* start *

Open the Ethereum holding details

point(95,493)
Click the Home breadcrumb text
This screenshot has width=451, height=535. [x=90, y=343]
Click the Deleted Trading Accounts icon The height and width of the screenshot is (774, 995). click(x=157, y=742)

* end *
* start *

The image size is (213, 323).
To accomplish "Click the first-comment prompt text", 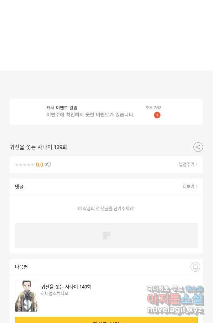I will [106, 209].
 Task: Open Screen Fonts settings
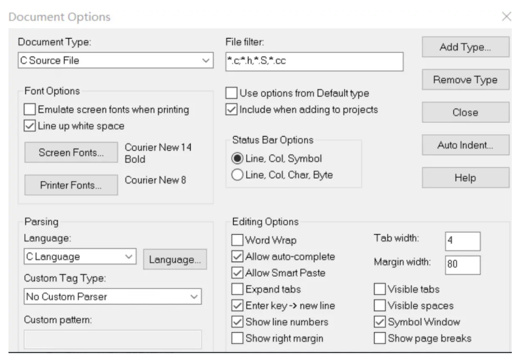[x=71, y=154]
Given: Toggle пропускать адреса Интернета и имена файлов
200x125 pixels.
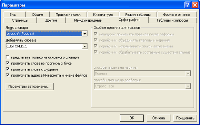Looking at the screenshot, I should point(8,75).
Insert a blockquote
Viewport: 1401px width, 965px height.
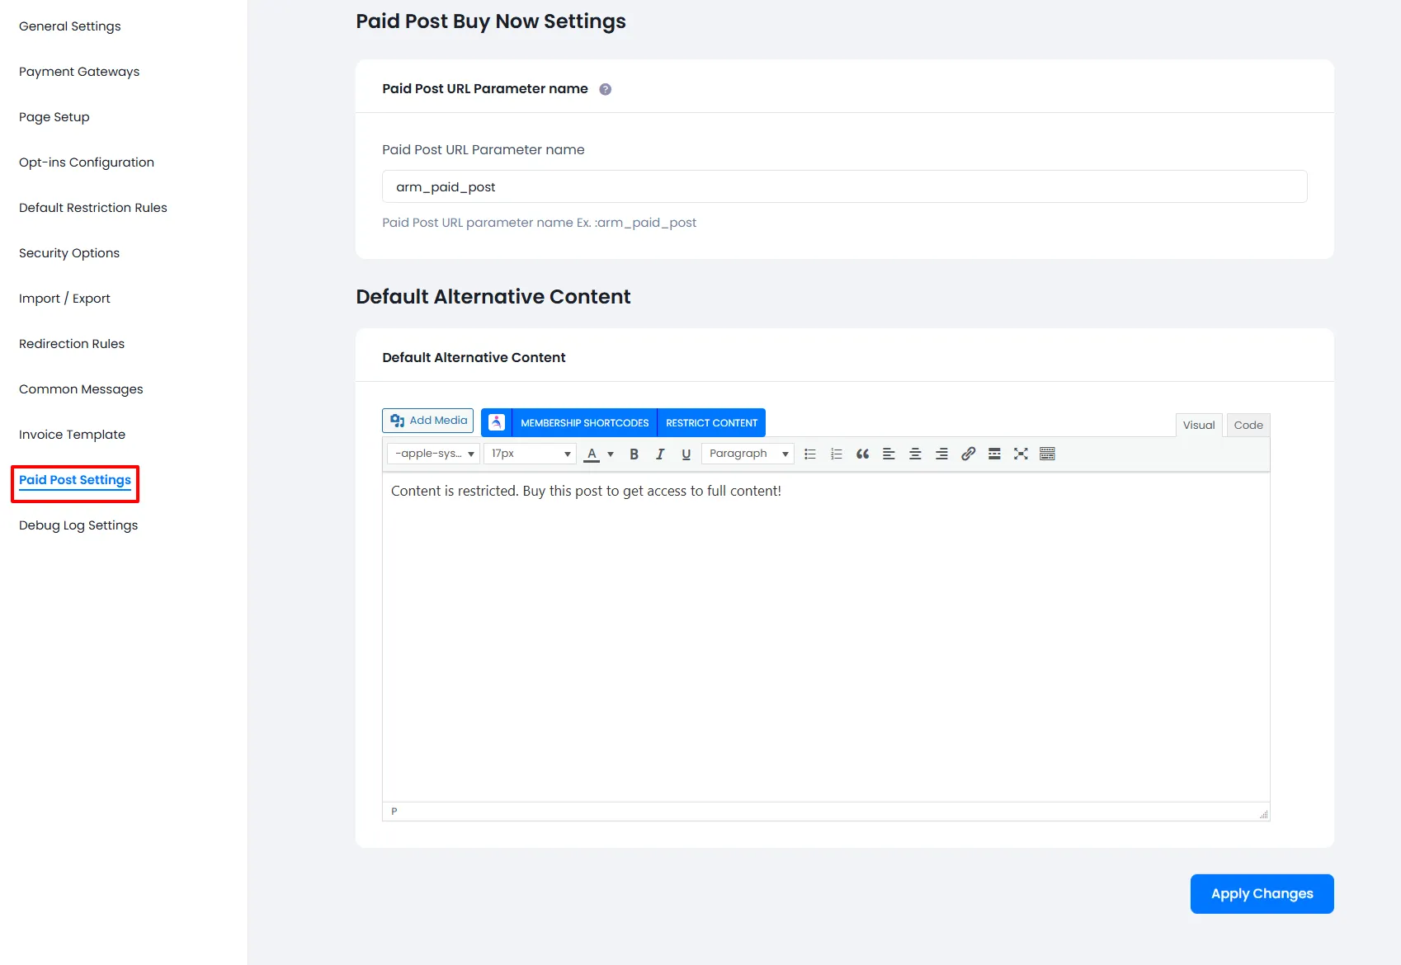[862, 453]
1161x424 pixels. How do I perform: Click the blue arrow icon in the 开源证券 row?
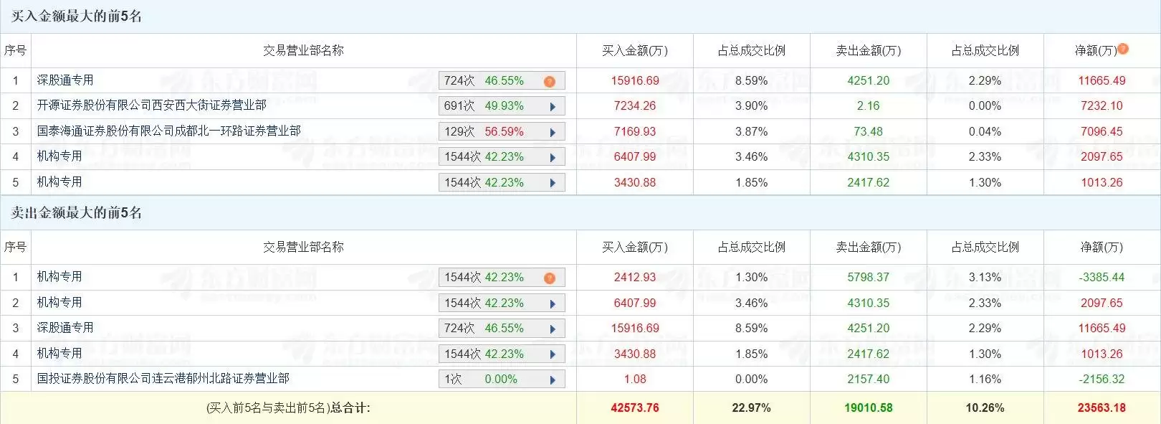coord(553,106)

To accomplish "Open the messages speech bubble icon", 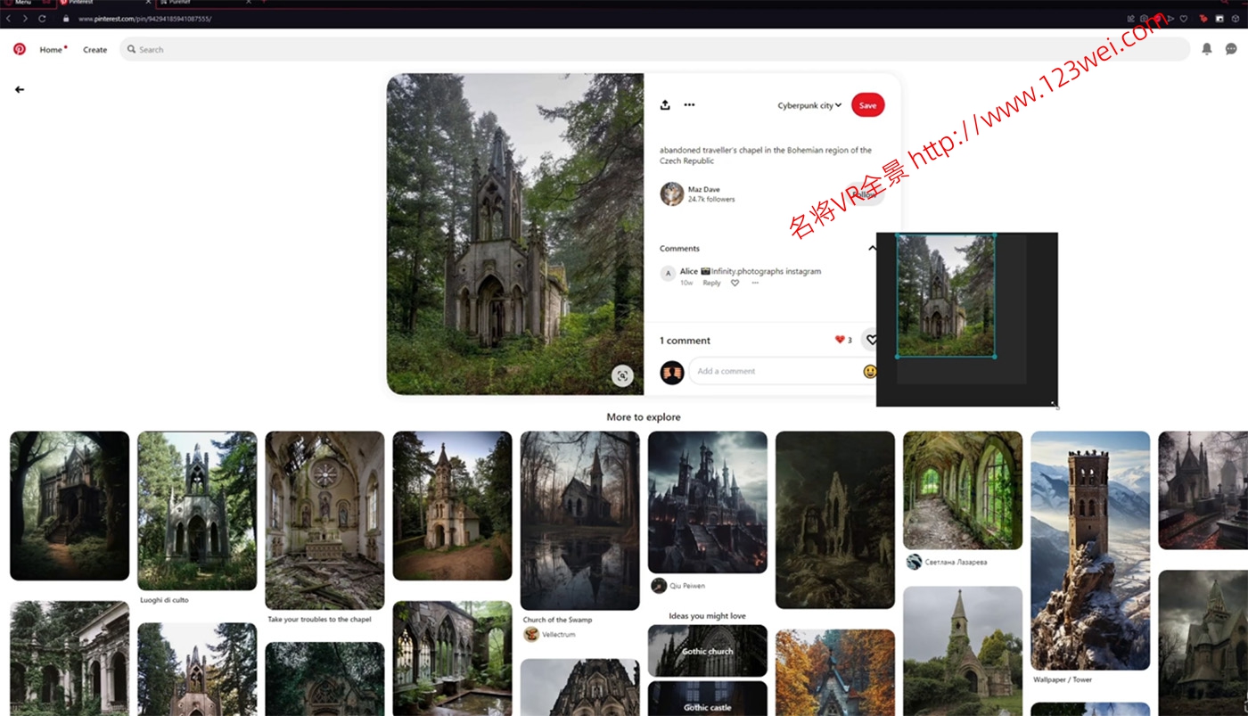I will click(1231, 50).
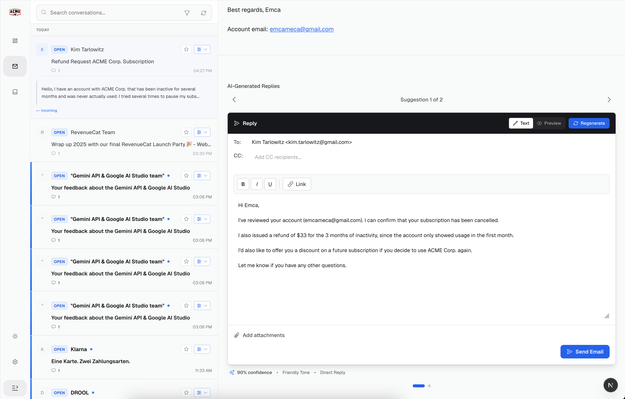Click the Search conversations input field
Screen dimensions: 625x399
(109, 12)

* end *
* start *

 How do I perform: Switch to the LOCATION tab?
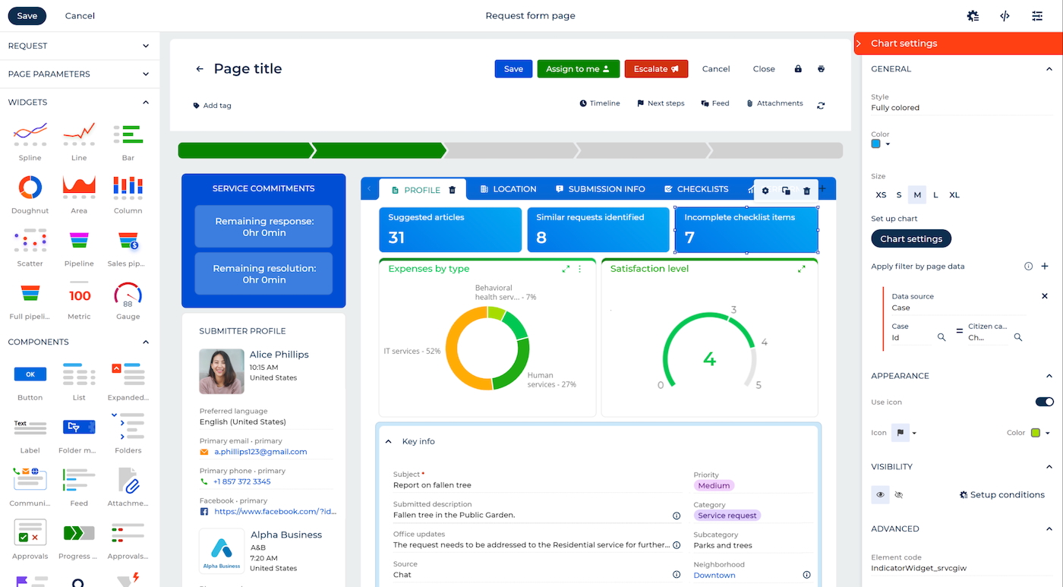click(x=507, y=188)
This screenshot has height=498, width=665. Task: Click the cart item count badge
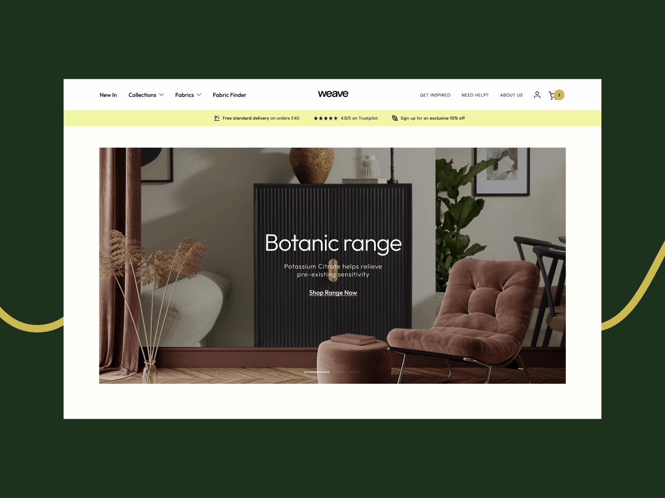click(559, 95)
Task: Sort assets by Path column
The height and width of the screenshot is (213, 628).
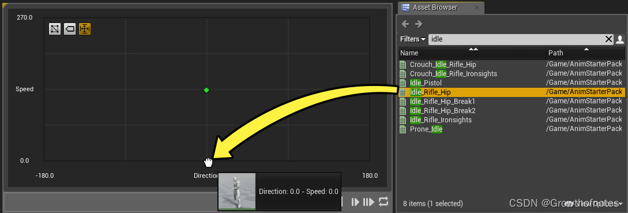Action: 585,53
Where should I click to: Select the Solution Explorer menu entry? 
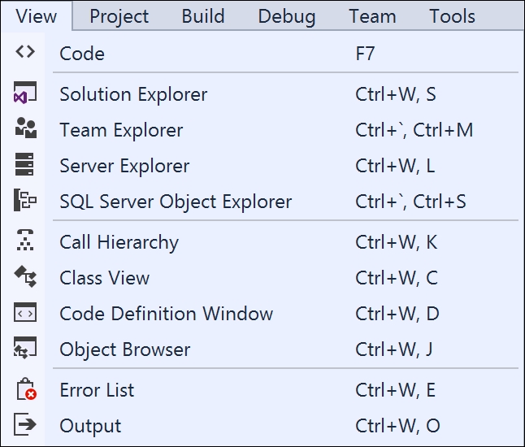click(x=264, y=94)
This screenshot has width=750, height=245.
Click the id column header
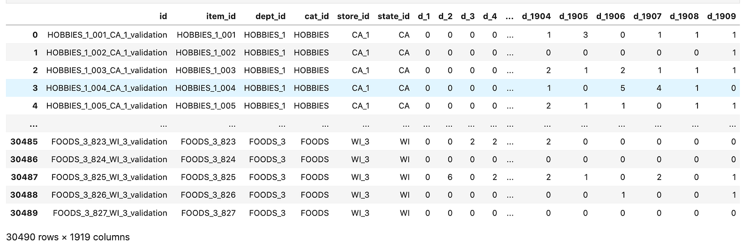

* end *

__Exercise__:
Write out the records again, starting at the line containing "Open the Ethereum holding details" and ending at the line containing "Click the Deleted", with "Home" replaced by "Start" and nothing else altered. Return only those lines.

__Solved problem__:
Open the Ethereum holding details

point(95,493)
Click the Start breadcrumb text
This screenshot has width=451, height=535. [x=90, y=343]
Click the Deleted Trading Accounts icon The height and width of the screenshot is (774, 995). click(x=157, y=742)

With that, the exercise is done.